E até estava. Tive juízo, muito juízo. Não caí em nada que não devesse ter caído e tinha toda a liberdade do Mundo. Fácil, não me dava gozo fazer qualquer coisa que não pudesse fazer. Isso não existia no meu dia-a-dia.
Fui feliz, muito feliz. Nariz empinado, super segura de mim, e com um orgulho imenso por me estava a safar sozinha.
Mas, porque em tudo na vida há um MAS/SE, não tive uma teresa qualquer na vida. Uma mãe daquelas que nos oferecem presentes e dão um beijo de boa noite...
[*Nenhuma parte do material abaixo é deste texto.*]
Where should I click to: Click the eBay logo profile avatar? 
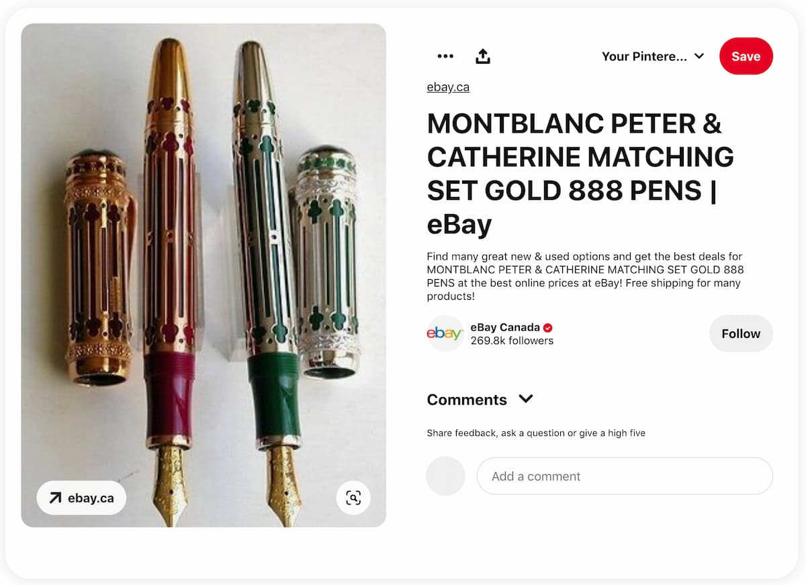point(445,333)
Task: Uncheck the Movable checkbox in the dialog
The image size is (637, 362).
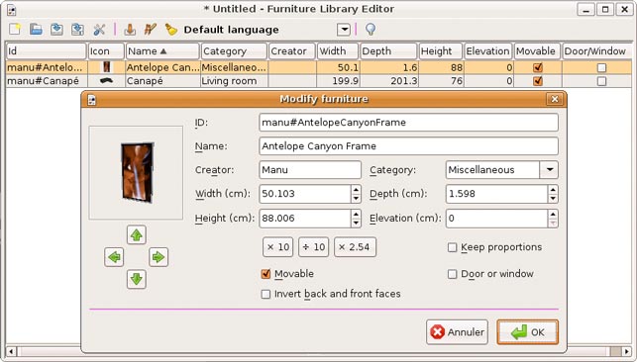Action: coord(265,274)
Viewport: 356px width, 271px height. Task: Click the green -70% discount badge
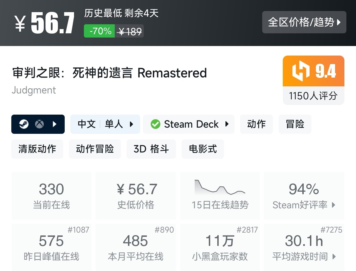point(99,31)
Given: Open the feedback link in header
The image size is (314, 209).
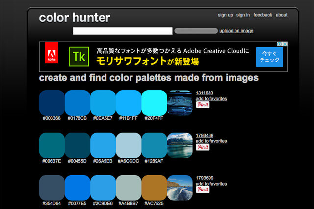Looking at the screenshot, I should (x=262, y=15).
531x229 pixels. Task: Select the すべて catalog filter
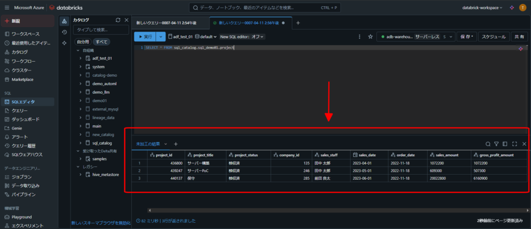(102, 41)
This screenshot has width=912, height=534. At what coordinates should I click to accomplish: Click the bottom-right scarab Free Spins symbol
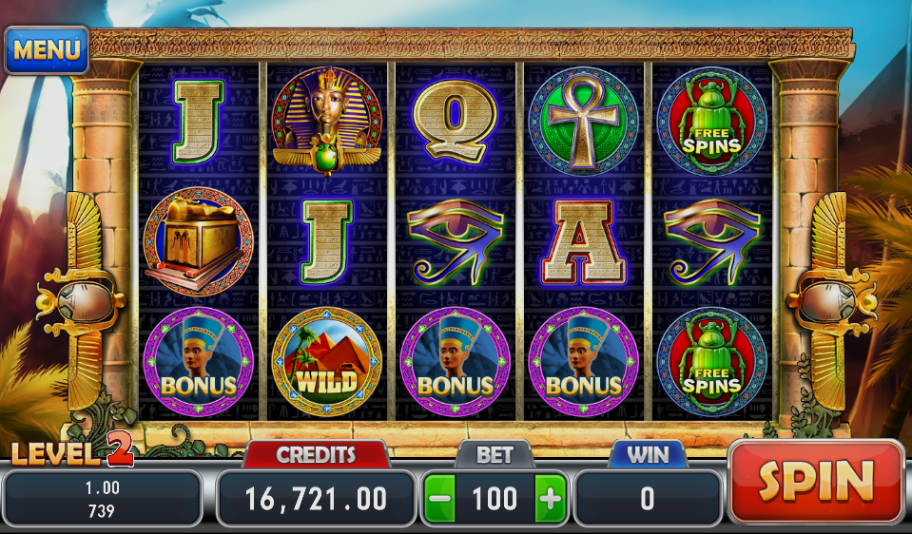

E, hoje, saber fazer isso é complicado...
Um dia caí e desde esse dia nunca mais me levantei.
Continuo a ser segura, mas com mil e duas duvidas. Aquela garra que tinha para lutar e vencer, aos poucos foi-se... Escapou-se-me entre os dedos.
É então que entra uma teresa qualquer na minha vida e me ralha quando tem de ralhar e faz-me rir quando quero chorar.
Mas a força, essa, não mais voltou. E cada dia que passa sinto-a mais perdida!
Agradeço a todas as teresas quaisquer que existem no Mundo.
Fortes, inteligentes, seguras de si mesmas.
Mães que sobrevivem sozinhas, com as proprias sombras e marcas e a saberem que nem tudo está perdido...
Pensei que era assim, mas nem para tudo chega ter vinte e dois anos e ser "bonita".
O levantar, erguer a cabeça, não existe mais.
Desculpem por desiludir. Sei que sempre acreditaram que eu era forte, mas a força alguém a levou.
Não quero, não quero mais continuar aqui, neste caminho.